Yep, though I know nothing about electronic components and their values, I see clearly that one old "Harmann Kardon" audio cassette recorder I have, supposedly "professional" or quite... sends too strong a signal to the Line-IN (blue female minijack) of my PCs,
while my cheap cassette players don't! Lousy audio quality, but at least, they don't flood.
Or countless USB devices that drew more (altogether) than the max. allowed by Windows, especially between, 2000 and 2008...
One thing's sure: matching the (ideal or very) standard electrical input/output values between — or REQUIRED by — devices of all kinds, is not always respected. And some of them are built with a very narrow range of tolerance.
But there, I wouldn't know how to amplify? or reduce? your "OUT" VCR video signal... Or even if it's possible... Probably possible, but: without risking to burn or blow out something? No idea. Electronics forums, may be?
Last edited by bulgom; 27th Oct 2015 at 16:55.
Noise in the signal can sometimes have the same effect as Macrovision and CGMSA.
"VCR RF OUT —> TV RF IN or DVD RF IN —> video out —> usb device - no flickering in both cases, but affected by copy protection"
Oh, what I was really trying to say is.... no flickering in both home-made and store tape, but the store tape showed the copy protection signal (that black-white bar in the first image attached). ----> case A
The other case being flickering in both home-made and store tape, but in the store tape the copy protection signal is gone (it looks good except for the flickering) ---> case B (e.g.

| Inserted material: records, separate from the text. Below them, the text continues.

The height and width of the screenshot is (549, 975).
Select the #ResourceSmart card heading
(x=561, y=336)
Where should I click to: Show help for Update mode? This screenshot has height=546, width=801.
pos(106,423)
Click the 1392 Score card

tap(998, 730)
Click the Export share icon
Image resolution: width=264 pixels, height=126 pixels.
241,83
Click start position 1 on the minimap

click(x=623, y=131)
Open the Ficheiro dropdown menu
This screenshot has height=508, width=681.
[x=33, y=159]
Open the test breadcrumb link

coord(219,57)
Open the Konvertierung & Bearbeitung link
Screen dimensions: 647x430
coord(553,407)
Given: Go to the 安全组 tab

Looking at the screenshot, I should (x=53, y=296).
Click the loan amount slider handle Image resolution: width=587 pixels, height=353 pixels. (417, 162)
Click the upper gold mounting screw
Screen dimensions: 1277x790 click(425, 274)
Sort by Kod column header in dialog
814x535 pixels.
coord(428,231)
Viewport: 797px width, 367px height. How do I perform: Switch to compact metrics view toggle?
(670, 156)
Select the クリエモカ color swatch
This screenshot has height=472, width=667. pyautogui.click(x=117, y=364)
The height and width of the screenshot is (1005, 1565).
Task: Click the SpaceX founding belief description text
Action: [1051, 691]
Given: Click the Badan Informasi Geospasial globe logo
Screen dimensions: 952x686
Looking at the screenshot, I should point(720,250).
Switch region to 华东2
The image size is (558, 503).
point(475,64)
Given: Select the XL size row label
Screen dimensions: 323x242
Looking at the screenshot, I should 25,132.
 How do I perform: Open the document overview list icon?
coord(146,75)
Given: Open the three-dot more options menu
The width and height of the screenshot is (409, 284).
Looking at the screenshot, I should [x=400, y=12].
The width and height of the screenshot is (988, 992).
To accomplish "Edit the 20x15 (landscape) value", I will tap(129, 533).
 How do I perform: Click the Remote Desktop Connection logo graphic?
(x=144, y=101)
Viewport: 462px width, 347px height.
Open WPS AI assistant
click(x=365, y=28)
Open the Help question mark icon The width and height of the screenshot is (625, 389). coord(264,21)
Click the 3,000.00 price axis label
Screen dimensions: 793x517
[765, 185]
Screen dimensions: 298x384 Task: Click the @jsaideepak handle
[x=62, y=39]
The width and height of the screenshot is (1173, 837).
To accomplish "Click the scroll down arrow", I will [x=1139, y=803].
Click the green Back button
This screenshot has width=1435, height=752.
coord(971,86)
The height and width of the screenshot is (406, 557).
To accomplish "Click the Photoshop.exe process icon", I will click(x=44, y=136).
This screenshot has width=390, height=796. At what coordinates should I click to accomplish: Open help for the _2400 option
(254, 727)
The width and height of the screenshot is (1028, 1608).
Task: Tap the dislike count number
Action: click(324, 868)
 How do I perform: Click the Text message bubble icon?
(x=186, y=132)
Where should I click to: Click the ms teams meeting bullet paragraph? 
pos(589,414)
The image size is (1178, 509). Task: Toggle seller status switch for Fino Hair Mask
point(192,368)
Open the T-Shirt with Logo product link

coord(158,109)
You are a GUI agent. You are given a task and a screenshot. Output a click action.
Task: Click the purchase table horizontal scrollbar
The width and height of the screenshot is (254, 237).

VCR -> usb device)
And the best case which I am trying to achieve, case C - no flickering, no copy protection signal (e.g. watching the video on TV: VCR-> TV IN)
So for all the various combinations that I have mentioned, the result is A, B or C.
I will try more and other tapes when I have the time.
Although I am tempted to just park a digital camera in front of my TV screen to record it !
Before trying what they call a "screener", at least, find time to test other personal tapes, may be recorded by somebody else (i.e. using other equipment).
It wouldn't solve your tapes problem, but may be, you could then blame it either on your tapes, either on your equipment (or equipment chain configuration).
Now, in your case, even a "screener" might yield better results than what you get so far. But probably with quite grainy or "somewhat" blurry a picture (+ cropped).
Why not (even) give that a try... — but first, I would:
— check, in depth, the settings (if enough available) on both the VCR and the TV set, seeking for a copy protection one, to deactivate;
— and, if nothing comes out of that, borrow another VCR.
From the top image you can see the white blocks in the vertical blanking interval (the black bar) that is macrovision (a copy protection used on a lot of VHS tapes). there used to be devices to remove it or some capture devices don't care and are not sensitive to it.